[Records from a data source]
##########

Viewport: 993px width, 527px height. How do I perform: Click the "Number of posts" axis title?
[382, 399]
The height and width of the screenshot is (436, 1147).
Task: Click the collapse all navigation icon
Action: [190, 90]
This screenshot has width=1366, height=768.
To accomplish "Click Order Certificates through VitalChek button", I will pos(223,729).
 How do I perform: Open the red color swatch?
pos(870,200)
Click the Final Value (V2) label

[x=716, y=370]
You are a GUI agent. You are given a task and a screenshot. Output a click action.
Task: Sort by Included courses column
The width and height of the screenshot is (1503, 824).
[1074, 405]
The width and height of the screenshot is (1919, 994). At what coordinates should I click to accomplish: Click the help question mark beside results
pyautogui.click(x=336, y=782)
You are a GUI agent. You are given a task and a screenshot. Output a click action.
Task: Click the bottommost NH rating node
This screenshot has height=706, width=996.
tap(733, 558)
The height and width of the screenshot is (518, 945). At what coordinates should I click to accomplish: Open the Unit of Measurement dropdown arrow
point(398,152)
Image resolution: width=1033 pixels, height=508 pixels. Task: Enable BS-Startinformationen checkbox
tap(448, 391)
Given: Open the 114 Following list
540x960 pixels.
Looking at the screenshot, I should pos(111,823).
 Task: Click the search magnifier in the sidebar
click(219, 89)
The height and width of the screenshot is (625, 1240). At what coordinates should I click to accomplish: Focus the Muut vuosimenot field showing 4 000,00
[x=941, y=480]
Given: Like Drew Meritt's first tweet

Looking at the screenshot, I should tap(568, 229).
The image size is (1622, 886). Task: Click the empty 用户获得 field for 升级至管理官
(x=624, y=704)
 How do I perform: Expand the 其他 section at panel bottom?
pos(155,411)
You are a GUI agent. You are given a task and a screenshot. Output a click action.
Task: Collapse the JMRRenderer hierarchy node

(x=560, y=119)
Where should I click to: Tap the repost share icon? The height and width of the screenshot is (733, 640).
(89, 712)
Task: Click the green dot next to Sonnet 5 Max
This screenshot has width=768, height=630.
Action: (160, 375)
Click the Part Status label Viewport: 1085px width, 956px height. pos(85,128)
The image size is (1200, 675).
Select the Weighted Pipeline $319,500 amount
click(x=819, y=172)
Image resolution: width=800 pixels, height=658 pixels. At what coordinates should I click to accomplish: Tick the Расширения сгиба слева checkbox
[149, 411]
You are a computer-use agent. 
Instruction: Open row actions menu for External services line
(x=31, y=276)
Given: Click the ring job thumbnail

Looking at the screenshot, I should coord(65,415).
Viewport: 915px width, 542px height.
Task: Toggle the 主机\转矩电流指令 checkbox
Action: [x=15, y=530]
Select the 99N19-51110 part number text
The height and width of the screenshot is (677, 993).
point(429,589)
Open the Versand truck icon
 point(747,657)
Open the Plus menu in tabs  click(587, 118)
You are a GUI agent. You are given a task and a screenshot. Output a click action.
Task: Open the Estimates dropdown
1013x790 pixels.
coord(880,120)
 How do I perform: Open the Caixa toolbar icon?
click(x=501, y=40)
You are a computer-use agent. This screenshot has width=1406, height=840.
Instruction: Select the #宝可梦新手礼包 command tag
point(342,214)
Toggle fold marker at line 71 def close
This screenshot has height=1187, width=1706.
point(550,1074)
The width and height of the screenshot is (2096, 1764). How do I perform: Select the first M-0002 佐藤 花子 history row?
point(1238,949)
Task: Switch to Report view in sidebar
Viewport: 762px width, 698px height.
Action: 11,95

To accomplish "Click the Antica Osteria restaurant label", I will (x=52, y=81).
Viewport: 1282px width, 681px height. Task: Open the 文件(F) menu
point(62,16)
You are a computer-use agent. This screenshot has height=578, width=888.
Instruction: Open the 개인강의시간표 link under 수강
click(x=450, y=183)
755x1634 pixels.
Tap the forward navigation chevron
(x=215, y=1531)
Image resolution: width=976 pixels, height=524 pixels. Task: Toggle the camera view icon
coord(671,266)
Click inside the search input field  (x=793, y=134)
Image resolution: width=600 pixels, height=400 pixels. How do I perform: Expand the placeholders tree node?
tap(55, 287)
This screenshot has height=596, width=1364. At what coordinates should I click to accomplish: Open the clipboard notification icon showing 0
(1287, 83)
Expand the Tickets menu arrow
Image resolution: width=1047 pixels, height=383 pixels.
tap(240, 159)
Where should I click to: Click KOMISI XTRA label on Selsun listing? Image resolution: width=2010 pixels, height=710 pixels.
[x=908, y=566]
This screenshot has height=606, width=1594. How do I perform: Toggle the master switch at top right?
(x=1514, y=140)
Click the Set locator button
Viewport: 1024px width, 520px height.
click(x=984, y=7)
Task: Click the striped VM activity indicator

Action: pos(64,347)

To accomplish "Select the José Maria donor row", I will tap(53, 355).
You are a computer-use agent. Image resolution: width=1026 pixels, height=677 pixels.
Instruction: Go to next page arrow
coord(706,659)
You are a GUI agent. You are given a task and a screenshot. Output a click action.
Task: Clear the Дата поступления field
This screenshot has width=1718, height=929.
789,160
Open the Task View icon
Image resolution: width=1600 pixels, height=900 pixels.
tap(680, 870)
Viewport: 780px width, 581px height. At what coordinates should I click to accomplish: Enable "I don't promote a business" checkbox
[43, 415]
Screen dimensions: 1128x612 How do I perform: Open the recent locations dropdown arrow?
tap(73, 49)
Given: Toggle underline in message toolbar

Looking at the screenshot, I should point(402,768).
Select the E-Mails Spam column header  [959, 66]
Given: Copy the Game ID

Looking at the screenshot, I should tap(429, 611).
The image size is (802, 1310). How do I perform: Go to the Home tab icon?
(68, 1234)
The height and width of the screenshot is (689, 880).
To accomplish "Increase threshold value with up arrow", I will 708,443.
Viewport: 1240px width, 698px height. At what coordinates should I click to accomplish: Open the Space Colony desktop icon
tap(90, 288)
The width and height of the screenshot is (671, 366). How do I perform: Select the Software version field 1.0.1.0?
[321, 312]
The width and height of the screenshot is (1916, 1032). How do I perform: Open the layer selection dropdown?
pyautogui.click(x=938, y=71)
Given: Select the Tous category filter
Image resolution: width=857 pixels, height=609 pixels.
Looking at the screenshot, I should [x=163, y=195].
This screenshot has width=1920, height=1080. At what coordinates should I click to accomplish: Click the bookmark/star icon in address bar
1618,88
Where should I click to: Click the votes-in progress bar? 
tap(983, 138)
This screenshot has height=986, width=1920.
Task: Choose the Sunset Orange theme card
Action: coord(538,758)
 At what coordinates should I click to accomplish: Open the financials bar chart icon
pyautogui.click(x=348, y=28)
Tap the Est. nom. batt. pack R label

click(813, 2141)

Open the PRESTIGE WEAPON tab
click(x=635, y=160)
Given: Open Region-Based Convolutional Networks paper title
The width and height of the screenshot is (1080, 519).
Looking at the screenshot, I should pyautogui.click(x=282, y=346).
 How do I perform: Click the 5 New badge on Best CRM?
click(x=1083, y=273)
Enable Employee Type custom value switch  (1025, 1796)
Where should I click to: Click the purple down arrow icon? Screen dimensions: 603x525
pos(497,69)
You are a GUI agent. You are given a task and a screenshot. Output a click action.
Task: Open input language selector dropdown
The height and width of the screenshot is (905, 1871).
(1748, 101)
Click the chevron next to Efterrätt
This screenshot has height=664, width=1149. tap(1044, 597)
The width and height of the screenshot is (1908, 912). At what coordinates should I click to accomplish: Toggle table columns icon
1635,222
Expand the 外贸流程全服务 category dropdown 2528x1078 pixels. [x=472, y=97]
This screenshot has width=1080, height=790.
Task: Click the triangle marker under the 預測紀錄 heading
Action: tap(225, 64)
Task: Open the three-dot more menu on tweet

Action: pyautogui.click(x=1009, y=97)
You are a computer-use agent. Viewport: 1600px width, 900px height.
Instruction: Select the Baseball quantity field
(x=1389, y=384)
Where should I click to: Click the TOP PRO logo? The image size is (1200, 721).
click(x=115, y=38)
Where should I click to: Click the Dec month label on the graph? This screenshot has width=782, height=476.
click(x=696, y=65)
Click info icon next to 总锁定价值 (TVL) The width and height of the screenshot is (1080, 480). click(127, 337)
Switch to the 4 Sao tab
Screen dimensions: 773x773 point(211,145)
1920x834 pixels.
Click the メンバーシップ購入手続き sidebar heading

##########

Lines with the word "computer": copy each one from the data above.

Result for this exercise »
You are a computer-use agent. 
You are a computer-use agent. This screenshot has width=1406, height=840.
You are a computer-use agent. This screenshot has height=578, width=888.
You are a computer-use agent. Image resolution: width=1026 pixels, height=677 pixels.
You are a computer-use agent. Viewport: 1600px width, 900px height.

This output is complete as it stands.